What High-Achieving People Have Learned to Give Up
High-achieving people will tell you that they sacrificed to get where they are, but what, exactly, did they sacrifice? An article in Forbes magazine lists 18 things that high-achieving people routinely give up—and many of them are not what you would expect.
Number one on the list: a fear of uncertainty. The article notes that there really are no guarantees in life, so when you start a new business, you aren’t really giving up certainty for the reckless unknown. You’re giving up one kind of uncertainty for another—and the old one, which feels more certain, may be holding you back.
Two: Ignoring your feelings. Your feelings actually give you a lot of clues about your situation. Anger tells you where you feel powerless. Anxiety tells you when something in your life is off-balance. Fear tells you what you care about. If you treat your feelings as messengers, you might learn what you need to do next to move ahead.
Three: Pretending your problems don’t exist. The advice: make a spreadsheet of your debt, and list the habits you now are detrimental to your health. Think of who you owe apologies to and address your problems rather than sticking your head in the sand.
Four: Avoiding discomfort. This is kind of like number one: if you build your life around just the things that make you feel at ease, that is a fast track to complacency.
Five: Your unhealthy habits. Identify your worst habits and work on them, so you have a sound basis of health to build your life on.
Six: A victim mentality. Whatever your back story, don’t let it define your life. Don’t let your current circumstances do so either. What will make the difference is what you choose to do in response to them. Everybody struggles, but some are willing to act in spite of it.
Seven: Excuses. Justifying failure tends to leads to more of it. In life, you either do or you don’t, and the don’t option often, when looked at objectively, means wasting time. Your excuses make you feel better about why you aren’t doing what you know you need to do.
Eight: Learned helplessness. When you face many challenges, it makes you feel powerless in your fight against the world.
Nine: Defending your problems. You will often get advice on how to address a problem you’ve been complaining about. Do you consider it, or respond with an excuse for why it would never work? Defend your potential, not your problems.
Ten: Distractions. Everything that isn’t helping you move forward is a distraction.
Eleven: The need to be liked. Recognize that nobody is universally liked, for reasons that have nothing to do with you. There are a few people who won’t like you no matter what, and any energy spent trying to change that is taking away from more productive activities.
Twelve: Trying to do everything yourself. Nobody can take on every role, job and responsibility in your life. High-achieving people hire the right people, surround themselves with experts and rely on others. Refusing to rely on others wastes your energy.

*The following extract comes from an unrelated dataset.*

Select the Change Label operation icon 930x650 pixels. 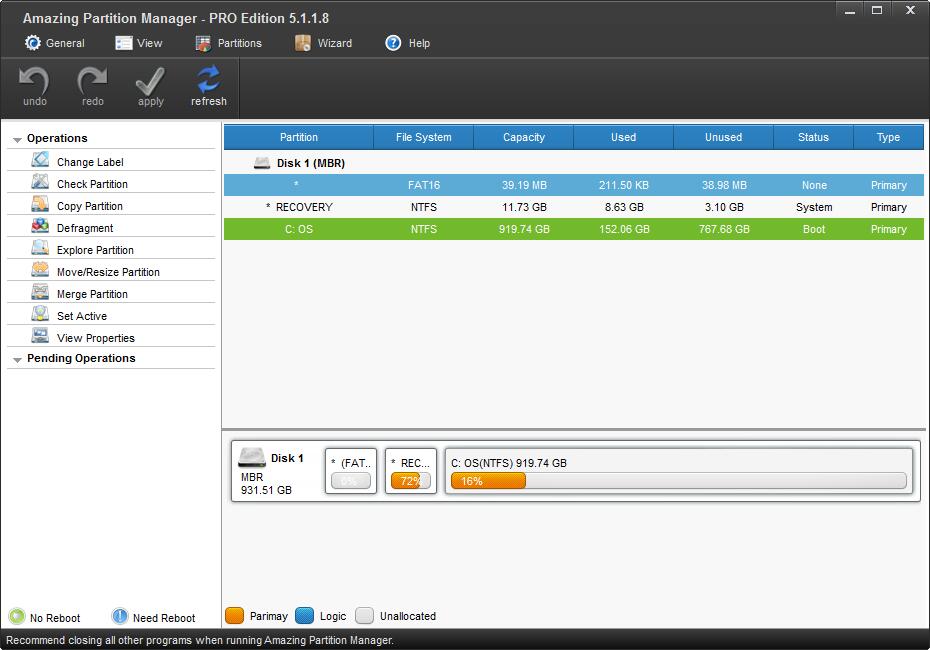[x=40, y=161]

Thirteen: Resistance. This is the normal response to stepping out of your comfort zone, but if you experience resistance to work, then something needs to be addressed. Too much hesitation may mean you aren’t on the right path.
Fourteen: Quick fixes and shortcuts. Whatever you are building won’t get built overnight, and you shouldn’t expect it to. Real change happens gradually. Try to do everything 1% better each day, and over time the effort will compound.

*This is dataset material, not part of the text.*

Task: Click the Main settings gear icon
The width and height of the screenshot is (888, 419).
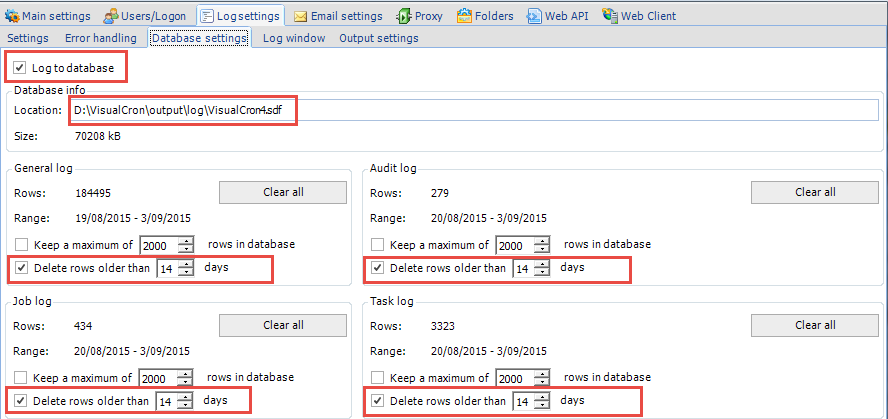Action: [13, 16]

Fifteen: The fear of failure. This can hold you back in many ways; it makes you unwilling to take chances, or change your circumstances, or avoid learning opportunities and experiments that might prove useful.
Sixteen: Waiting until you “feel like it” to get started. Motivation isn’t something you wait for; you know you need to work through late nights and difficult days. High achieving people need strong principles and habits.
Seventeen: Envying those who have what you want. Envy will hinder you from getting those things yourself. The more you judge others, the more you put yourself in a box.
Eighteen: Waiting for your circumstances to change before you do. If you wait for a new relationship, or a new opportunity, or some change in life, then you might find yourself waiting forever. Life unfolds from the inside out, when we change our circumstances through focused effort.